The initial rollout of the online exchanges mandated by the Affordable Care Act was an infamously bumpy ride for the Obama administration. While the president’s signature domestic legislative achievement seems to be going considerably more smoothly than in the days when a constant drumbeat of news stories predicted technical glitches would sink healthcare reform for good, some major problems remain.
A report released on Tuesday by the U.S. Government Accountability Office slammed the Centers for Medicare and Medicaid Services (CMS) for failing to take adequate steps to ensure the security of Healthcare.gov, the federal health insurance exchange site used by millions of Americans.
“A system with this degree of complexity and involving such a sizable number of interconnections can pose many security and privacy risks. CMS did not take all reasonable steps to limit those risks,” reads the report, which noted that the government had, in many cases, taken sufficient steps to protect user data. “Security and privacy plans were missing relevant elements, and security testing was incomplete.”
The report pointed out a whole host of problems with the site. The authors argued that the core issue is that, while managing the exchange is a complex task involving a large number of government agencies and private firms, there is no centralized, universal set of cybersecurity standards. As a result, security vulnerabilities had a tendency to pop up all over.
“Specifically,” the report charges, “CMS had not: always required or enforced strong password controls, adequately restricted access to the Internet, consistently implemented software patches, and properly configured an administrative network.”
Republican lawmakers, nearly all of whom make opposition to the Affordable Care Act a central plank of their campaign platforms, were quick to use the report as cudgel to bash the White House and its Democratic allies.

Required work: Please translate this sentence from the passage on Healthcare.gov security into Spanish: "The report pointed out a whole host of problems with the site."

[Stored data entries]
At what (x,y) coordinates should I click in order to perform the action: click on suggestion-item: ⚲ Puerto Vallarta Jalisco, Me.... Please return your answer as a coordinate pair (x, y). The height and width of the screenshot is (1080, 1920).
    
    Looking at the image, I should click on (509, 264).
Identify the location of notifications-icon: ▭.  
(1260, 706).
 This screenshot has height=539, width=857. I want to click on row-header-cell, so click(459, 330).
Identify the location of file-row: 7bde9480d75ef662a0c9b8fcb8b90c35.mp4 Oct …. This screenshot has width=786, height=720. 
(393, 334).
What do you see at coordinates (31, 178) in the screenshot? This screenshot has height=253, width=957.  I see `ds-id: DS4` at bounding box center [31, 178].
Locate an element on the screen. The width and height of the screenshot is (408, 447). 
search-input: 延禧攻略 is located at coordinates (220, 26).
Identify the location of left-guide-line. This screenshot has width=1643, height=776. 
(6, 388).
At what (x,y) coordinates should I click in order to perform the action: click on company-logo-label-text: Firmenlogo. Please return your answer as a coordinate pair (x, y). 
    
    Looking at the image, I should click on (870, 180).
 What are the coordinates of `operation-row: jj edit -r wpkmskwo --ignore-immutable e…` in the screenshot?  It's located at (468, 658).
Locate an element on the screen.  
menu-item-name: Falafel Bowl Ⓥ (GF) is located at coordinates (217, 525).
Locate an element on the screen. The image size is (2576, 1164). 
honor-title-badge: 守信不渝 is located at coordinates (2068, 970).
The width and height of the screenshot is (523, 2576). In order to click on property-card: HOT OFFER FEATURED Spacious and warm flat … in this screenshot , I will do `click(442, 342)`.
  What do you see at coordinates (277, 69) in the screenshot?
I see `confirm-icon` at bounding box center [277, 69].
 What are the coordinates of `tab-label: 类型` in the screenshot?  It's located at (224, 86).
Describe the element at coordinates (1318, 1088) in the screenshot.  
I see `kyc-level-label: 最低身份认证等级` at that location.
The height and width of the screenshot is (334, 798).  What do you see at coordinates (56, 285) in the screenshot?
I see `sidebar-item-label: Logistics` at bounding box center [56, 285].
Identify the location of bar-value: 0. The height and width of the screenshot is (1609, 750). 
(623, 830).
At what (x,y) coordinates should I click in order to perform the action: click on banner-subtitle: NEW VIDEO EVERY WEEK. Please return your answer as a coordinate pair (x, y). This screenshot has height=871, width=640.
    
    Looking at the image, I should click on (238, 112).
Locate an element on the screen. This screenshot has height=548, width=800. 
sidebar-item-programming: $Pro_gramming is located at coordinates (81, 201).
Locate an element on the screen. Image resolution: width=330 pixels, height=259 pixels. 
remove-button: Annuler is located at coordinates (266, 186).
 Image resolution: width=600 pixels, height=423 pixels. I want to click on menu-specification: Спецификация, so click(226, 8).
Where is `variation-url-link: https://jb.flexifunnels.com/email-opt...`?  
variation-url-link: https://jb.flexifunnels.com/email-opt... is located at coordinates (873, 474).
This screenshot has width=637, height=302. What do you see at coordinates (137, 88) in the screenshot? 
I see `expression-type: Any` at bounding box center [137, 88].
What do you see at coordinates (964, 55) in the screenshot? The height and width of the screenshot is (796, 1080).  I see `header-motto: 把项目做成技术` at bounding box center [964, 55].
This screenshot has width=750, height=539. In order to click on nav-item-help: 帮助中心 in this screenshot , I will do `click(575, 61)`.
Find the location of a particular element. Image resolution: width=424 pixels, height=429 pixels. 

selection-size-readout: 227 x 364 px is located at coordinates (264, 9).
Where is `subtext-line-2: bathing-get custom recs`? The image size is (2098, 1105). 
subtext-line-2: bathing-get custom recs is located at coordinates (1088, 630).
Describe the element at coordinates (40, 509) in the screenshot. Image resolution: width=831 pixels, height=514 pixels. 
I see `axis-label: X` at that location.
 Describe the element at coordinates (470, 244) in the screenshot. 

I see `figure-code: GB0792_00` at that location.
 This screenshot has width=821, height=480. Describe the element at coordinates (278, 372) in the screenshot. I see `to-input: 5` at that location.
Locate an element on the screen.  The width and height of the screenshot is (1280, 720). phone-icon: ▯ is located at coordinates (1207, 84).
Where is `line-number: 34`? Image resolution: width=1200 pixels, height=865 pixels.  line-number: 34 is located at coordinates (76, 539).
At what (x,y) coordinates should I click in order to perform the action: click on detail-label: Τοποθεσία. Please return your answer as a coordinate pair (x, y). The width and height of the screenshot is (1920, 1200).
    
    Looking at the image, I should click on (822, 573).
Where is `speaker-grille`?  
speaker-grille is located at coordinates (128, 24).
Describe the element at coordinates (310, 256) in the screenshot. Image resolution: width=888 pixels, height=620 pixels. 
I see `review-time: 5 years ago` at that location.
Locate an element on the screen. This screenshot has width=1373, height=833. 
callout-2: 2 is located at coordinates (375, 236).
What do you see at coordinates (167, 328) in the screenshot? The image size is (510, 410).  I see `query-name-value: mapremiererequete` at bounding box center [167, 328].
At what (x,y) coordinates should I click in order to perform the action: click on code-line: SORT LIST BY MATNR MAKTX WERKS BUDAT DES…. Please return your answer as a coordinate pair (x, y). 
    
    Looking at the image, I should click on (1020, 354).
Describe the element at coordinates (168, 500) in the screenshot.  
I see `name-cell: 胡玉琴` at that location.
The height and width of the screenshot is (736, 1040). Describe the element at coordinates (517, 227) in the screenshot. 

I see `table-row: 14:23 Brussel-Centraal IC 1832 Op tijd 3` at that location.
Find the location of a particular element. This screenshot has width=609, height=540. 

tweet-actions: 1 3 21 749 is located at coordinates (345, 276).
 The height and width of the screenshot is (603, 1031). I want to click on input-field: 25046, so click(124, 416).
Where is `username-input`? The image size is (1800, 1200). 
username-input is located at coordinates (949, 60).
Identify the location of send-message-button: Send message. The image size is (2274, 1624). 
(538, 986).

Your response: El informe señaló toda una serie de problemas con el sitio.